To get things moving, try a tablespoon of ground flaxseeds.  Add these to your breakfast bowl or to a glass of water and be sure to drink plenty of fluids throughout the day.  Kiwis and beetroot also have incredible laxative effects feeding our friendly gut bacteria and providing lots of lovely nutrients like vitamin C and folate.

Blood Sugar Balance

There has been a lot of focus on blood sugar balance at the moment and rightly so! Optimising our blood sugar control is the most important thing we can do to help our menopause symptoms.  When blood sugar is out of kilter, in other words, it spikes too high and then falls too low, it can contribute to the some of the most debilitating and upsetting symptoms; anxiety, weight gain, hot flashes, night sweats, brain fog and headaches to name a few!   Factors that send our blood sugar beyond a healthy range include simple carbohydrates such as processed foods, baked goods, sugary snacks, most commercially available pop and unfortunately, most fruit juices! But non-dietary factors matter too. Namely, too much caffeine, alcohol, stress and also, missing sleep.  These completely mess, not only with your sex hormones but also your hunger hormones often leading to cravings for less healthy foods. The best way to tackle this is to avoid these triggers as best you can and of course, eat a well-balanced Mediterranean style diet with lots of protein and healthy fats, whole grains, legumes and tons of veg.   Important nutrients to help with blood sugar and insulin sensitivity generally, include magnesium, omega 3s (oily fish) and vitamin D.

Stress and Exercise

Menopause can be a stressful time for many. Growing children, challenges at work or in relationships and ailing parents can all contribute to very real stress.  Managing stress throughout these years and beyond is critical, not only to menopause but to our longevity.  Stress impacts so many functions and influences the severity symptoms we experience.

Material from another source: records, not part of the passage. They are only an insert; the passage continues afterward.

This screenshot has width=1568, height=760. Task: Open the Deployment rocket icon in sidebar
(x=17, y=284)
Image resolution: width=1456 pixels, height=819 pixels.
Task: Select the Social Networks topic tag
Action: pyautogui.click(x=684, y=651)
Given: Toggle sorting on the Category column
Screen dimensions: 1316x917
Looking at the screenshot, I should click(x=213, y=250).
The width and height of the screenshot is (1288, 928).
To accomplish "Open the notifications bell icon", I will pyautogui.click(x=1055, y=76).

Find a strategy resonates with you and fit it into your daily routines.  This could be listening to apps such as Calm on the way to work or doing a 5-minute breath-work routine at your desk when you notice feelings of anxiety.  Walking around the block after lunch is great too. These methods work by immediately switching your body into the parasympathetic (calm) mode and shift your hormone picture.

How to move

Exercise has positive affects symptoms especially neurological ones, supplying blood flow to the brain and increasing natural chemicals that improve mood.  Weight-bearing exercise improves bone mineral density, reducing risk of fractures that can be a real issue around menopause due to losses in oestrogen.  Hormonal changes can lead to muscle loss so focusing of muscle tone is really important.  Muscles are metabolically active and boost metabolism helping to control weight.   HIIT training and weights have been showed to increase testosterone which in turn improves muscle tone, libido and mood.

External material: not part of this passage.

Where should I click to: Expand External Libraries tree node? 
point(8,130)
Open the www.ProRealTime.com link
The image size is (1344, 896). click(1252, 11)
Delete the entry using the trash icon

Getting active in any way will have benefits so don’t be put off by the thought of classes if you are not feeling confident.  Get out and walk with your friends or do some squats while the kettle is boiling.

And to fuel this you’ll need enough protein in your diet starting at the first meal of the day.  Ideally animal based proteins such as Greek yoghurt, fish or lean meats but also lentils, nuts and seeds.  Protein and fats help you feel full too, thus preventing the temptation to snack on junk!

These are just some of the ways you can improve your overall health and menopause symptoms.